A partnership of several Divisions at LBNL, coordinated through the Advanced Photon Science Initiative, is working to address the needs of the primary scientific Grand Challenges now being considered by the Department of Energy, Basic Energy Sciences. We are exploring scientific discovery opportunities, and new areas of science, to be unlocked with the use of advanced photon sources. To meet these needs, we propose a seeded, high repetition-rate, free-electron laser (FEL) facility. Temporally and spatially coherent photon pulses, of controlled duration from picosecond to the attosecond regime, are within reach in the VUV to soft X-ray regime.

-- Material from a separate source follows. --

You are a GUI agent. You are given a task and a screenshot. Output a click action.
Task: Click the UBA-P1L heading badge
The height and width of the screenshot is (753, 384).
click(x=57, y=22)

LBNL is developing accelerator physics and technologies in an R&D program that will ultimately lead to a facility with an array of high repetition rate FELs, each independently configurable and tunable, providing a range of photon beams with high average and peak flux and brightness.

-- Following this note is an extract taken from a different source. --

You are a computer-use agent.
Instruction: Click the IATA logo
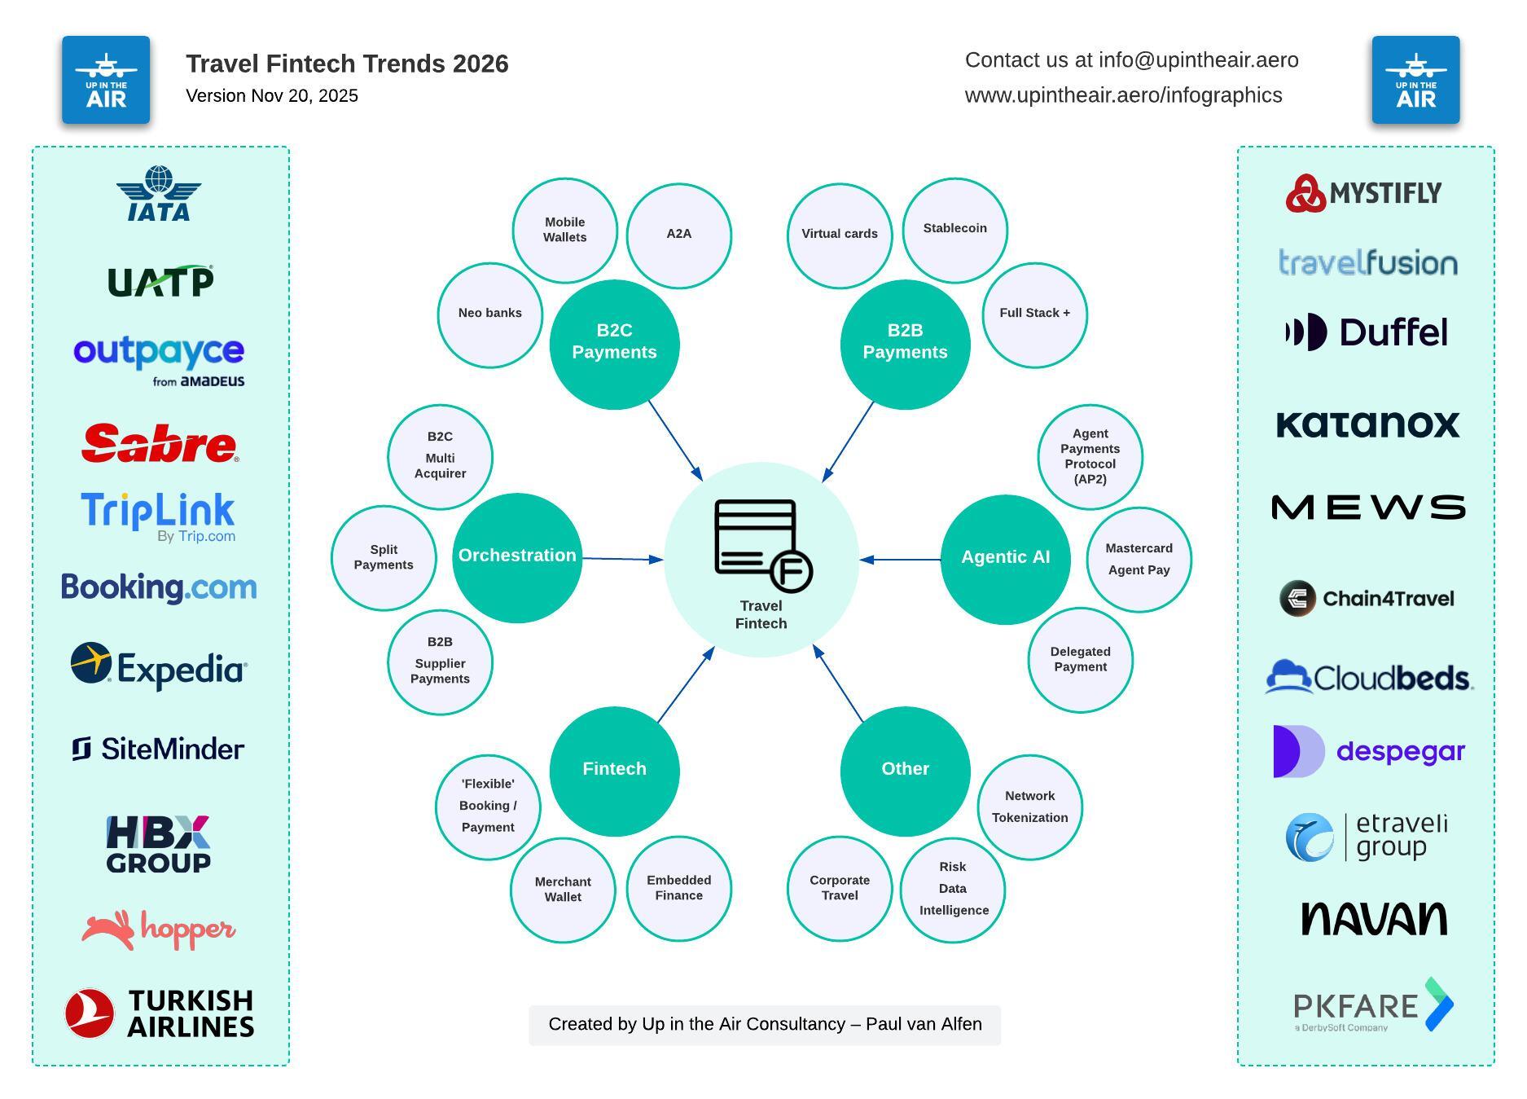tap(159, 194)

The Advanced Photon Science Initiative addresses the scientific needs of the future, such as understanding the dynamics and “emergent” properties of complex systems arising from correlated interactions between charge carriers and constituent atoms. Direct quantitative measurements of the electronic and atomic structural dynamics on the ultrafast time scale of the underlying correlations will be indispensable in achieving new insight into the complex properties emerging from correlated phenomena in atoms, molecules, and solids. The fundamental time scales span:
• ~Picoseconds, characteristic
of conformational relaxations in molecular systems and electron-lattice
energy transfer times in crystalline solids.
• ~100 femtoseconds,
characteristic of atomic vibrational periods in molecules and solids
• ~10
femtoseconds, characteristic of electron-electron scattering times in
solids
• ~100 attoseconds, characteristic of electron-electron
correlations and valence electron motion.